After last week's loss to Air Force, the coaching staff had second-guessed itself about not being persistent enough with the run. They made sure there were no such doubts this week.

The Huskies didn't run the ball great, but they were stubborn about it, rushing 52 times for 205 yards. Colorado ran only 25 times ... or about as many times as they ran a screen pass. The screen pass: Not exactly the tough-stuff of Barnett's RTD promise -- Return to Dominance.

"We couldn't march the length of the field and we did not make a lot of big plays on offense, which we have been living off of in the past couple of weeks," Barnett said. "You take away the big plays and you have to be able to run the ball, which we obviously couldn't do."

Colorado did go up 21-14 in the third quarter, thanks to cornerback Ben Kelly's fumble return for a touchdown (he also had a sensational 98-yard kickoff return for a touchdown), but Washington stayed with its game plan and started having success with play-action passes.
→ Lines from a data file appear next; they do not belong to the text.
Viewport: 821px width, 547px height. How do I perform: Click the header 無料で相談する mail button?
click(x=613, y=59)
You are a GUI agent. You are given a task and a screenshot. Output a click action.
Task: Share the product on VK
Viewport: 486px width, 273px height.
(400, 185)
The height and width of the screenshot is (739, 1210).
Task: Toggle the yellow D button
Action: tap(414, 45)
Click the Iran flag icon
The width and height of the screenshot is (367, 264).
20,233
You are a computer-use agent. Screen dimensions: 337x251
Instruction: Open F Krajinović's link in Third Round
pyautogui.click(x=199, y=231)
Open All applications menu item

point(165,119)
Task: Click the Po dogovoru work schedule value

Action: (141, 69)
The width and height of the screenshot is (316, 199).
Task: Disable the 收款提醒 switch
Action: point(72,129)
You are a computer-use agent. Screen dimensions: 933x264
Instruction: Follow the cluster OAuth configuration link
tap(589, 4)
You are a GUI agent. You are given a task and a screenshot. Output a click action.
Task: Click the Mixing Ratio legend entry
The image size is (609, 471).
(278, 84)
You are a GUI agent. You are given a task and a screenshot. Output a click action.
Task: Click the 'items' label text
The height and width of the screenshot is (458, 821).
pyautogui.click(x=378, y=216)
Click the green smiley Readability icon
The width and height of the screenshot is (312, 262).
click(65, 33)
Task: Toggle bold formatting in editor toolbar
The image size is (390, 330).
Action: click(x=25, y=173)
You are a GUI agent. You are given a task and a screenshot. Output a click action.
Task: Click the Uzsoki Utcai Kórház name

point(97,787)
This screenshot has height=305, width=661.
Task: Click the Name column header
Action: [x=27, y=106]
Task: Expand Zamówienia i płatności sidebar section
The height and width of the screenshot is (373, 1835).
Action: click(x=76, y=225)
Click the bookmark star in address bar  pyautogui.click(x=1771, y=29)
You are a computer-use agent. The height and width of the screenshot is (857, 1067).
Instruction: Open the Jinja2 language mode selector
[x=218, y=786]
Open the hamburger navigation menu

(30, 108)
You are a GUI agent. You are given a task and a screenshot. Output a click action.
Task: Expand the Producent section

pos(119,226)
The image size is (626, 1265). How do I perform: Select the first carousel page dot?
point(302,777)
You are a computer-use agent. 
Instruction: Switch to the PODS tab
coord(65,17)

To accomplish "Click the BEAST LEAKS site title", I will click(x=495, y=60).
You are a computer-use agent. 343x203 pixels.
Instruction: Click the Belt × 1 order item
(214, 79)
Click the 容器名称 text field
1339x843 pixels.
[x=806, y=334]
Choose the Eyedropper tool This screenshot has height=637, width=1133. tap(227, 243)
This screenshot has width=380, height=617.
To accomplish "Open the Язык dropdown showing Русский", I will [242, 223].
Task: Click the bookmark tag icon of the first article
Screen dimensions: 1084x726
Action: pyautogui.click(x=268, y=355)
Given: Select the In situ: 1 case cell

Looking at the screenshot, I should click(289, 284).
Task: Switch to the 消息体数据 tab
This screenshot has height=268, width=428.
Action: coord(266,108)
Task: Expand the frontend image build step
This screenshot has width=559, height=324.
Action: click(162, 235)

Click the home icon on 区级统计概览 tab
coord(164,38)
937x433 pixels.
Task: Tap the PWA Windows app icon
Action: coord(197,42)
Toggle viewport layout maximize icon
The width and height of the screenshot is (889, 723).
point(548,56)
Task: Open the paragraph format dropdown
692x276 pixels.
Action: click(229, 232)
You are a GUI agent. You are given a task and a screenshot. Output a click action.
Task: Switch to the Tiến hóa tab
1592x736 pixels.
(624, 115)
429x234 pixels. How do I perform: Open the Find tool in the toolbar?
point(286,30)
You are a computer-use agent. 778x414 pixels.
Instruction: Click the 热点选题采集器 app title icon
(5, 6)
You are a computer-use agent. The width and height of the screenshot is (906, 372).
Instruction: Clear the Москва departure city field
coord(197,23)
One of those -- a 38-yard bomb from Marques Tuiasosopo to Gerald Harris -- gave the Huskies a 24-21 lead early in the fourth.

The Buffaloes soon tied it, and then Washington ground out what would be the game-winning drive, mixing in another nifty play-call. Facing third-and-1 -- earlier in the game Colorado blitzed in a similar situation, causing a fumbled exchange that led to Kelly's return -- Washington went to a play-action pass to a wide-open tight end for a first down.

Chris Juergens catches the game-winning touchdown pass in the fourth quarter. 
Chris Juergens catches the game-winning touchdown pass in the fourth quarter.(AP) 

In another veteran move, Neuheisel credited his offensive coaches (who include two former head coaches in Keith Gilbertson and Steve Axman) for the on-the-fly adjustments. Was there anything he didn't do right Saturday?

Let's see: Had a great game plan, stuck with it through adversity, had his team emotionally ready to play an emotional game, doled out credit, had another fabulous hair day, looked good in the sweater. That's just about everything.

And, oh yeah, about that little rift between him and Barnett? Well, the hatchet probably isn't buried, but they gutted out a pre- and postgame handshake, albeit brief. Neuheisel described their meetings as "professional."

But mostly, it was personal.

"It definitely was not just another game," said receiver Chris Juergens, who caught the game-winning touchdown pass with 3:17 left.

"You could feel how much it meant to Coach Neuheisel, and he tried to take the attention off himself but after the game he just let it out and you could see how much it meant to him. We were all excited, but to see the coaches jumping up and down makes it that much greater."